Sarah Fanslau is the CEO and founder of KinCorps, a Portland-based company focused on creating experiential opportunities for young people aged 5-13 and their parents to get close to and learn from new and different people.

When I was 11 years old, my family and I traveled with members of my mother’s church to Kensington, Philadelphia, for a service trip. We volunteered with a nonprofit organization that provided shelter, food, and medical care to those in need in the area. Having volunteered frequently as a child, including at homeless shelters in Maine, I thought I’d be prepared for Philly. I wasn’t.

The area surrounding the organization looked desolate. The buildings were empty, boarded up, and covered with graffiti. People lay on the sidewalk and fell into the street. They came into the organization in wheelchairs, with few clothes, hungry, afraid—some crying. I’d never been that close to so much suffering.

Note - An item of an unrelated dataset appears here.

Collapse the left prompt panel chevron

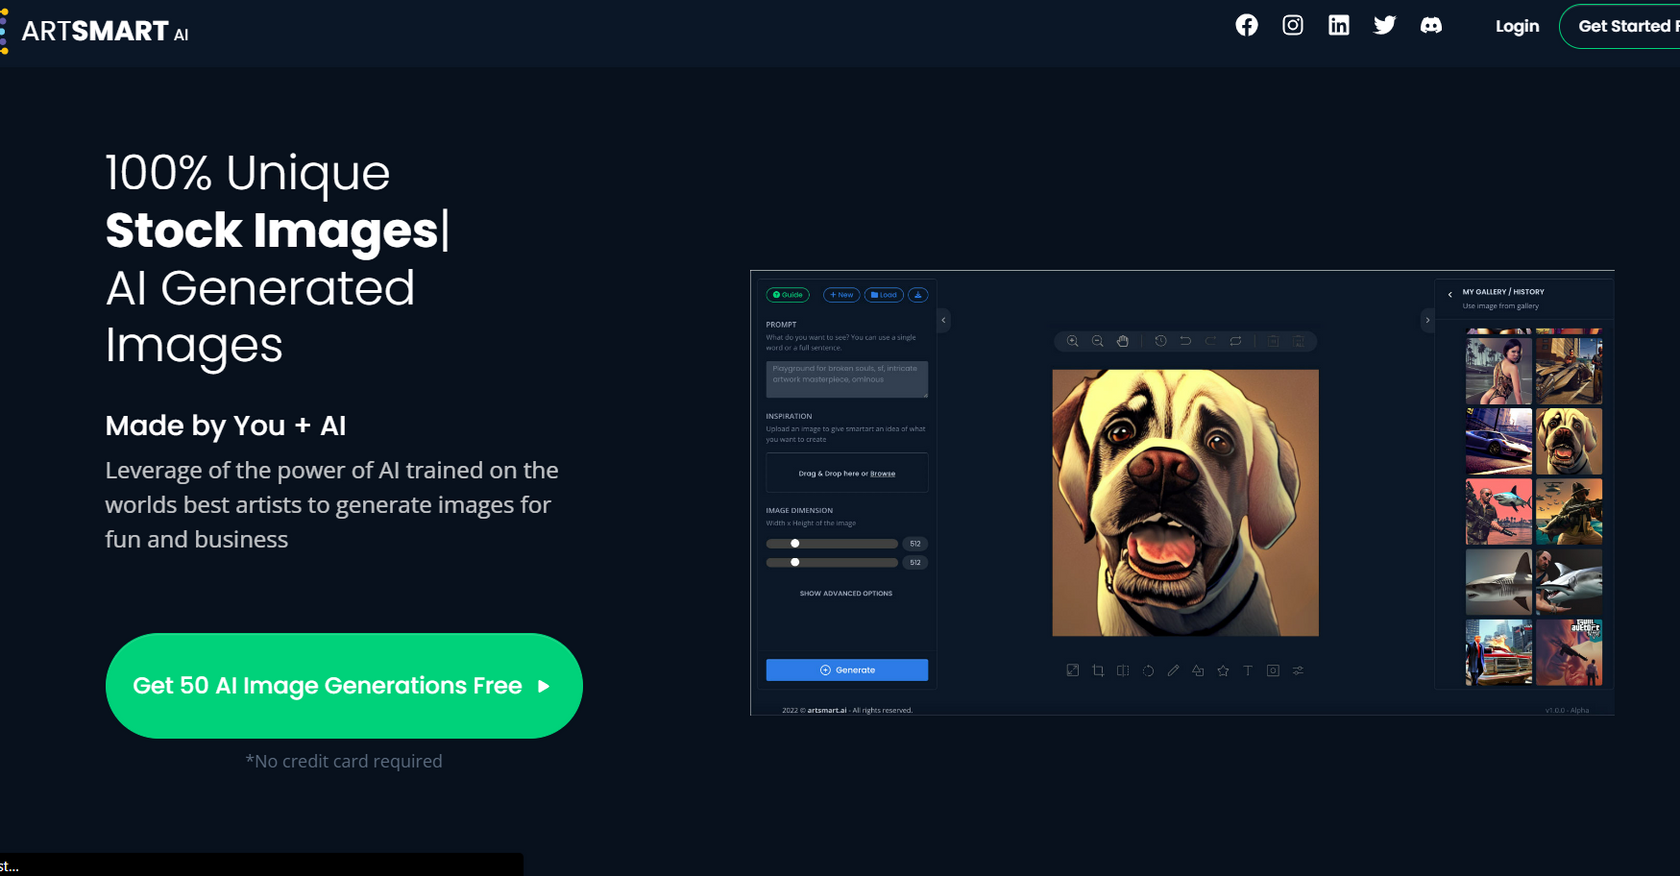[x=943, y=320]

This experience, along with others, led me to work with and volunteer for several organizations dedicated to engaging youth in service, particularly through service-learning.

As a young adult in New York City, I earned some extra cash on weekends by working for an organization focused on educating young people about homelessness. Groups of middle and high school-aged youth would arrive for an overnight at the Quaker meeting house on the Lower East Side. Before each overnight, we discussed homelessness—the causes and consequences. Many of the kids held assumptions that reflected larger societal stereotypes related to drugs, mental illness, or laziness.

Each night, the youth joined the men for dinner, played checkers or chess, and then helped with clean-up. At night, in a room just down the hall from the men, the youth would again reflect on their experiences. Nearly all were surprised to learn that most of the men had jobs but couldn’t afford rent. Many shared stories they had heard—about medical problems, successes and the joys of children or grandchildren, and about hard times. All realized how much they had in common with these men, who had seemed so different just hours before.

As an adult, I’ve continued this work, running service programs at national and global organizations for youth and families from ages 5 to 25. While this work has been meaningful, too many of the programs I’ve led have been devoid of what Bryan Stevenson, a public interest lawyer and social activist, calls *proximity*—getting close to those who are different from us, who are excluded, who are suffering.

Through proximity, Stevenson notes, we can grow empathy and compassion, recognize our shared humanity, challenge and undermine dehumanizing narratives, and advocate for justice. But proximity is challenging these days, and while many experts and academics—including former surgeon general Vivek Murthy—highlight service as a fundamental prescription for our current malaise, opportunities for young people have become increasingly limited and sanitized. In large part, this is because involving youth in volunteering that gets them proximate is seen as too risky.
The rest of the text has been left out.